One million Colombians marched in the capital city of Bogotá as well as other cities and towns on April 9 to show their support of peace negotiations between the government and the Revolutionary Armed Forces of Colombia-Peoples Army (FARC-EP). Talks which began in Oslo, Norway, in 2012 are now continuing in Havana, Cuba.

Considering that the total population of Colombia is 45 million and that popular organizations normally face heavy repression from the state apparatus and from paramilitary organizations, these demonstrations show the courage of the demonstrators and the strength of popular support for these negotiations to succeed.

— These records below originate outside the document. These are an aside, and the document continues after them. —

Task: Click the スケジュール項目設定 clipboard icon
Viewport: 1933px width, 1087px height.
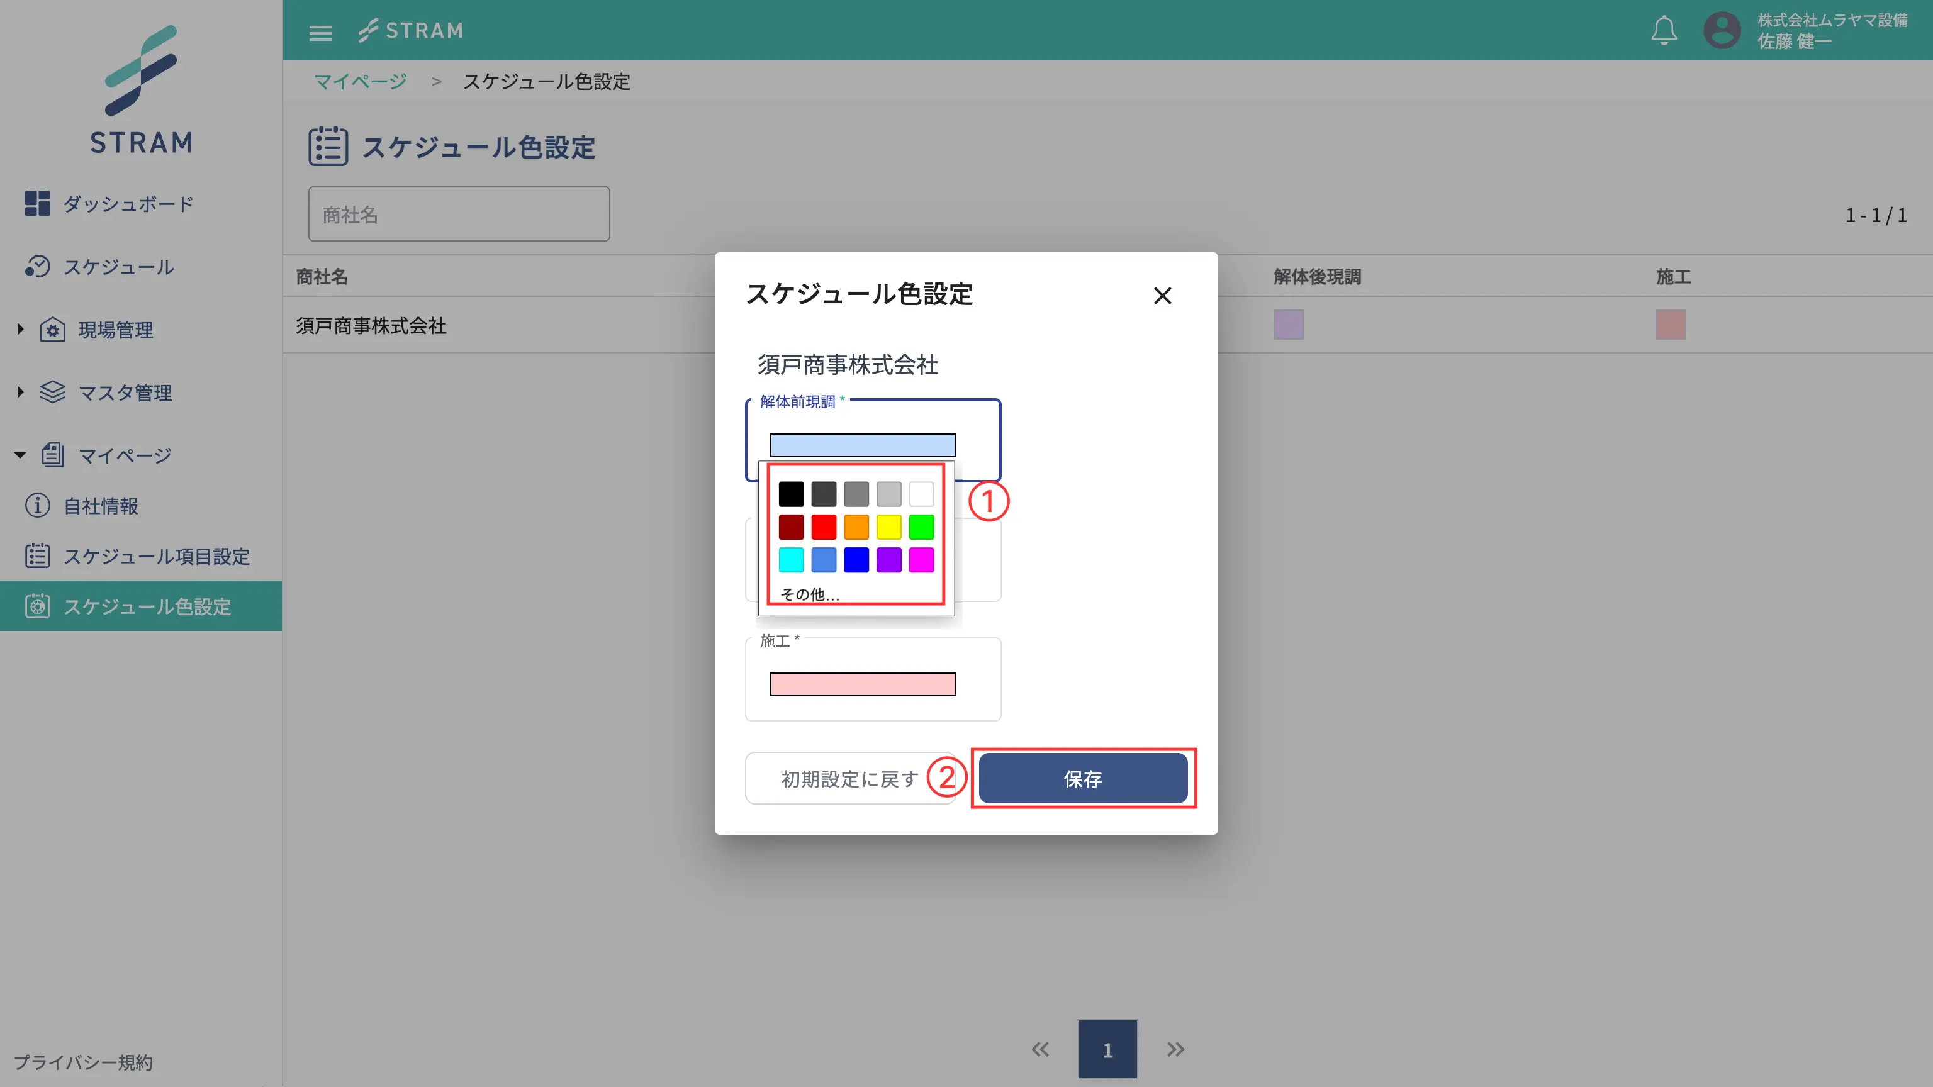Action: [x=38, y=555]
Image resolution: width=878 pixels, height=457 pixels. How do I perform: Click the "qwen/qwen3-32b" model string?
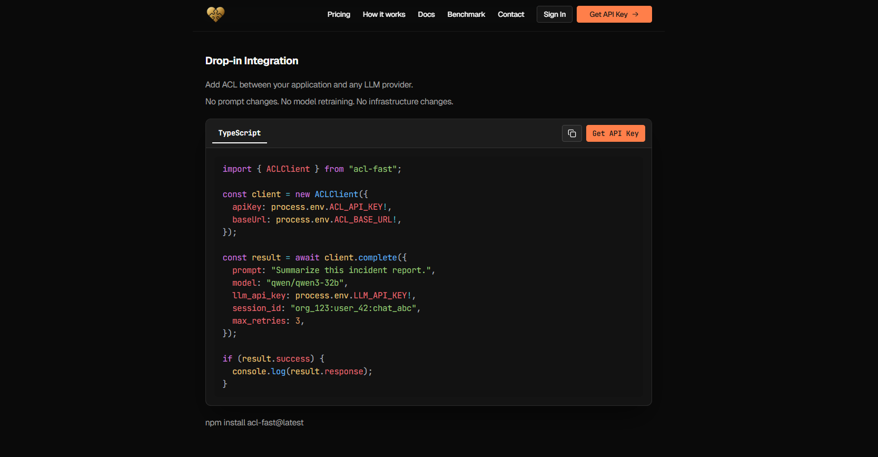click(x=304, y=283)
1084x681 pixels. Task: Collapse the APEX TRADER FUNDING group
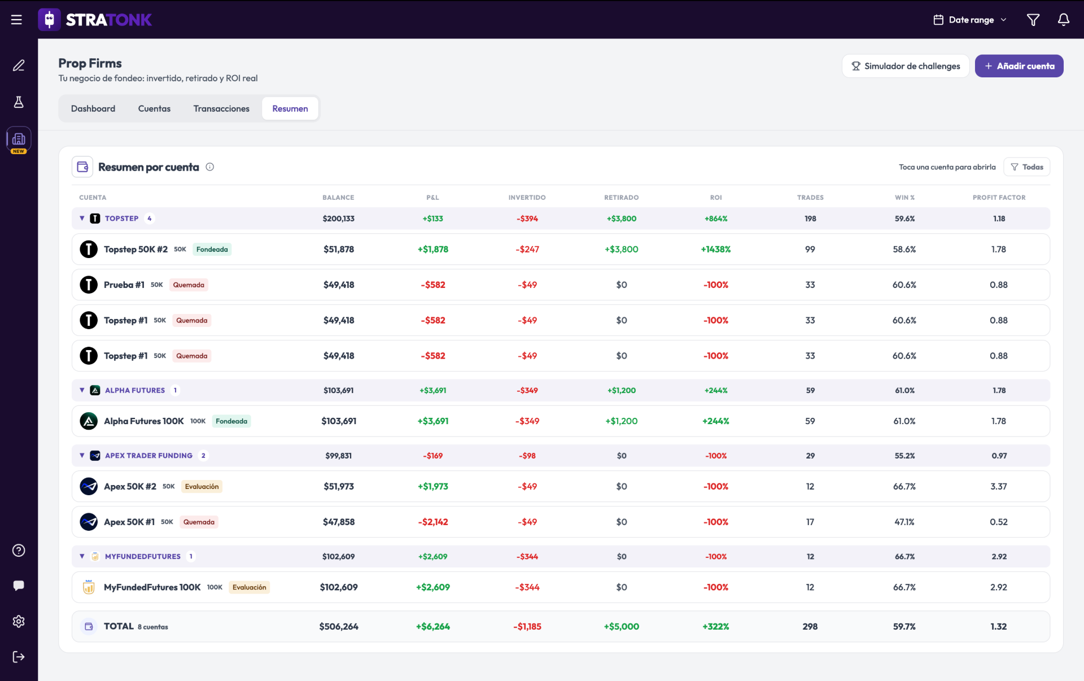(82, 455)
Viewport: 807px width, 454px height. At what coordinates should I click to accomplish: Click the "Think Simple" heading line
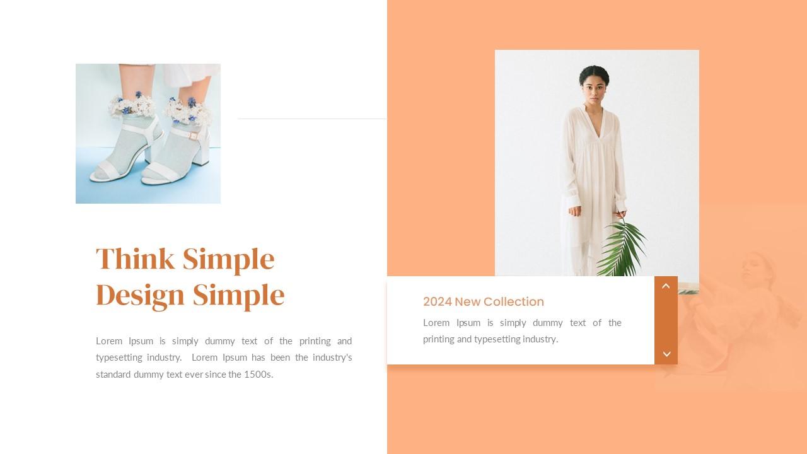[x=185, y=259]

The right wing in Colombia, led by the landowners’ friend and former president, Álvaro Uribe, has attacked these talks relentlessly. Uribe’s regime, like many others for the last five decades, had relied on a constant stream of money and weapons from Washington in the failed attempt to crush the FARC-EP. Some 70,000 lives have been lost and millions have been displaced from their homes. Land mines have isolated whole villages.

But these massive demonstrations show that the people of Colombia are adamantly opposed to the continued war that the government has waged against the FARC-EP, a conflict that has affected the lives of millions of people. They instead want a process of peace negotiation where the voices of the people, including labor, peasants, Indigenous people, Afro-Colombians, women, the LGBTQ community and youth from the unarmed civil society are heard and contribute towards the building of a new, peaceful and just homeland.

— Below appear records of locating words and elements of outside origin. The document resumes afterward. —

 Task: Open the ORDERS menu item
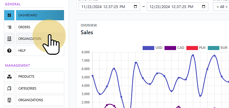coord(40,27)
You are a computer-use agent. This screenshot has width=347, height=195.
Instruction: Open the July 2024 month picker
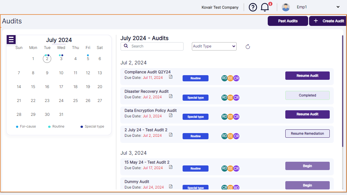tap(59, 40)
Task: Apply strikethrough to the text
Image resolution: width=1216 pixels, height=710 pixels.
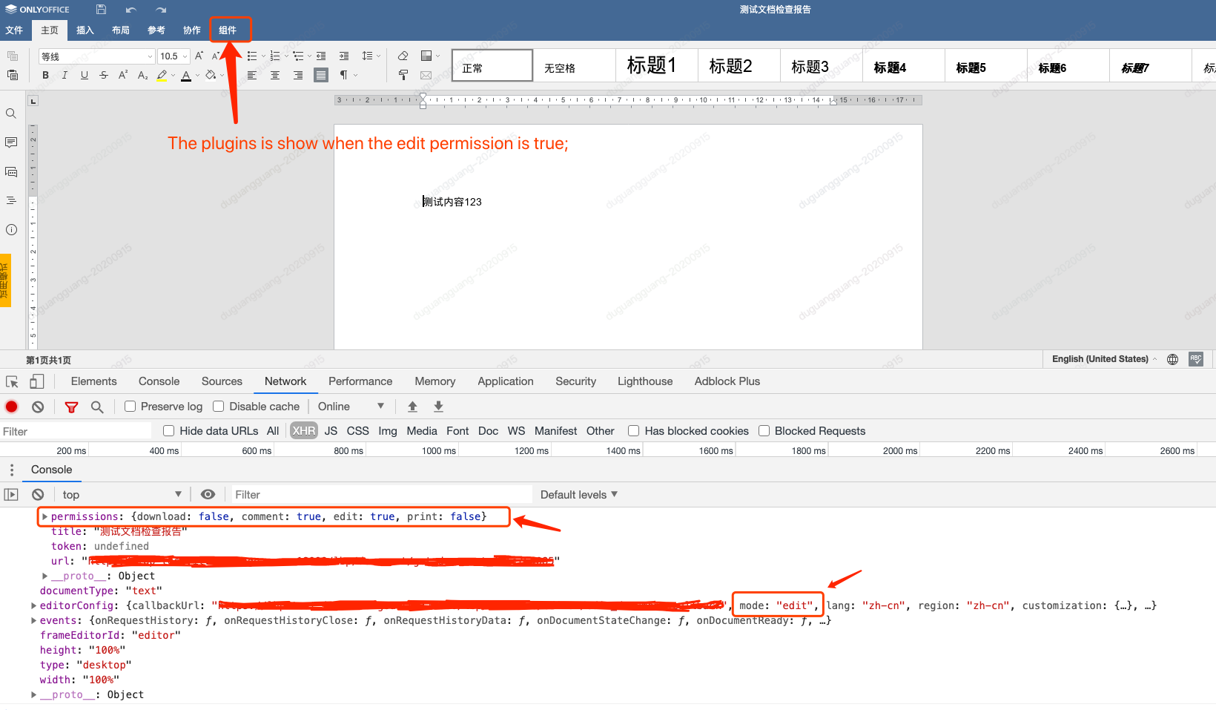Action: tap(104, 74)
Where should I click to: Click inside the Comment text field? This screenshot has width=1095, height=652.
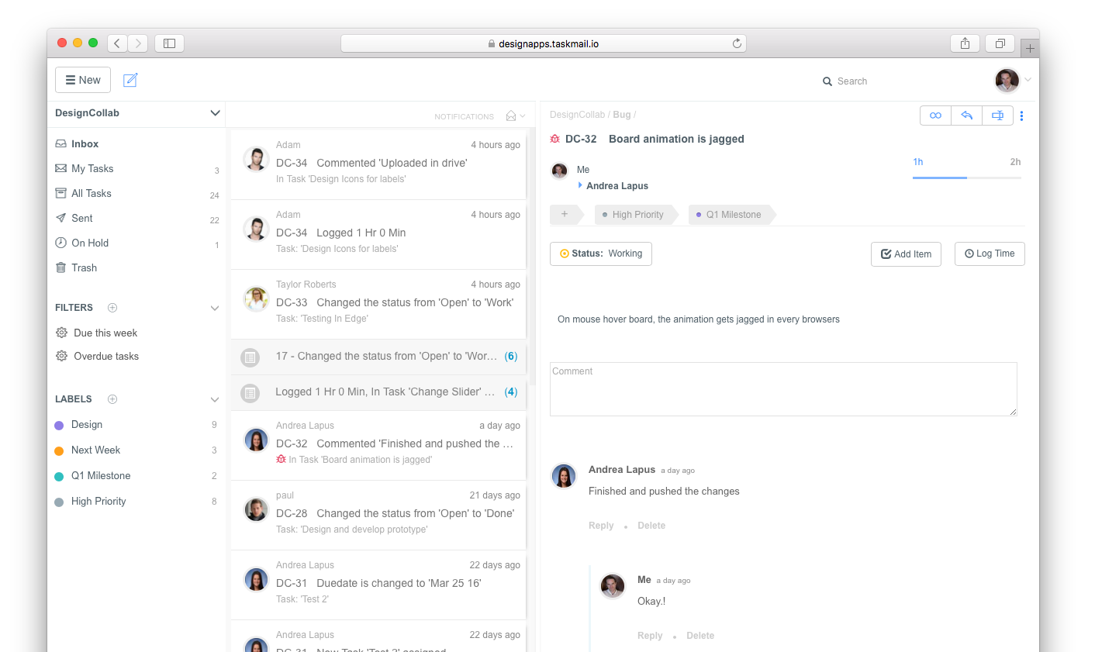[783, 388]
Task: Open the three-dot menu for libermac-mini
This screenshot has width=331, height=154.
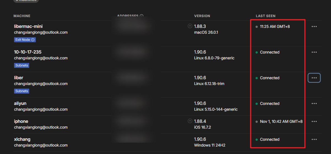Action: (314, 26)
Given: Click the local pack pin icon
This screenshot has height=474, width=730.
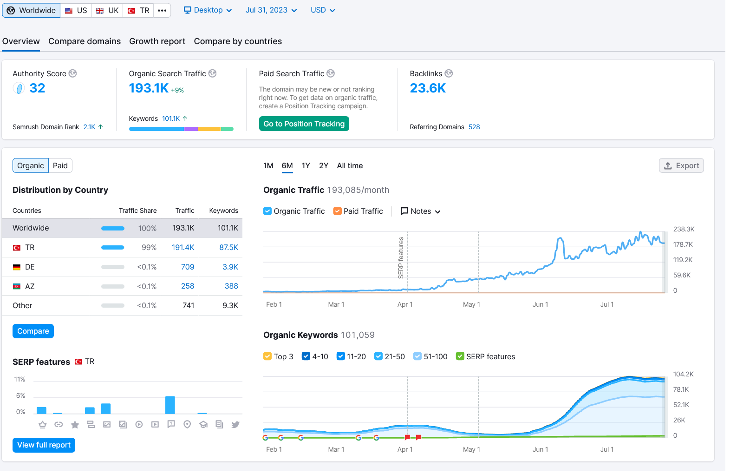Looking at the screenshot, I should 187,424.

The situation in Colombia cannot be viewed in isolation. When the Marxist-Leninist organization began its campaign in the 1960s against the landowner U.S.-backed regime, much of Latin America was ruled by military juntas and dictatorships, backed by the U.S. government, the big banks and the Pentagon. The U.S. was able to isolate revolutionary Cuba from most of the rest of the hemisphere. How times have changed since then!

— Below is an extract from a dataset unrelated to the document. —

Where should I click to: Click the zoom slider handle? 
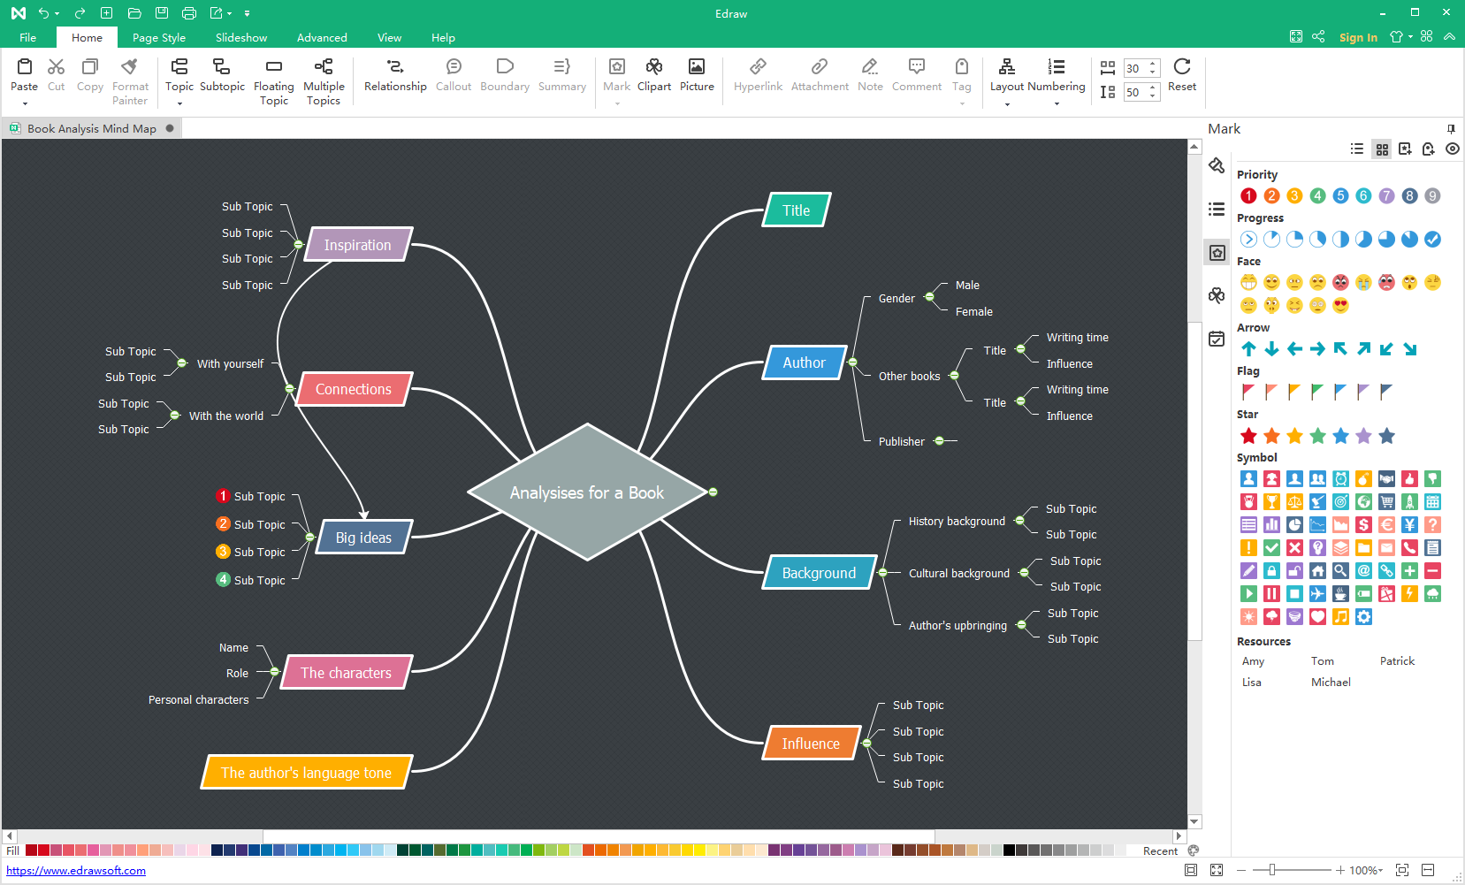click(1272, 871)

Governments from Argentina to Ecuador have refused to bankrupt themselves to pay off the U.S. and European banks. Former military junta members and dictators have been put on trial for their crimes against the people. The countries of South America have refused Washington’s demand that revolutionary Cuba be excluded from conferences and meetings.

And a process opened by Colombia’s neighbor, Venezuela, led by President Hugo Chávez, has shown the Colombian people the social gains possible from an anti-imperialist government dedicated to the welfare of the people.

The leadership of the FARC-EP has consistently expressed its strong commitment to the success of these negotiations and has insisted that the popular organizations have an active role in them. This is despite the refusal by the government of Colombia to honor a ceasefire.

The April 9 march was called by the Marcha Patriótica (Patriotic March) movement, which is made up of unions, students and youth, peasants and other groups. Indigenous populations were well represented. Leaders of the demonstration include some who have been targeted for assassination by right-wing death squads.

Even the president of Colombia, FARC-enemy Juan Manuel Santos, was forced by the overwhelming popularity of this movement to attend the march.

Last week, the chief negotiator for the government at the talks in Havana announced that an agreement had been reached on the key issue of land reform. Talks on the other issues are scheduled to resume April 18.

The threat by the right wing, the wealthy landowners and by the Pentagon-backed military to torpedo the talks remains. That has happened before. But the people of Colombia are mobilized to press forward their demand for successful negotiations for peace with justice.

We in the U.S. should remain in solidarity with all the progressive forces in Colombia and accompany the peace process by exposing the U.S.’s violent role.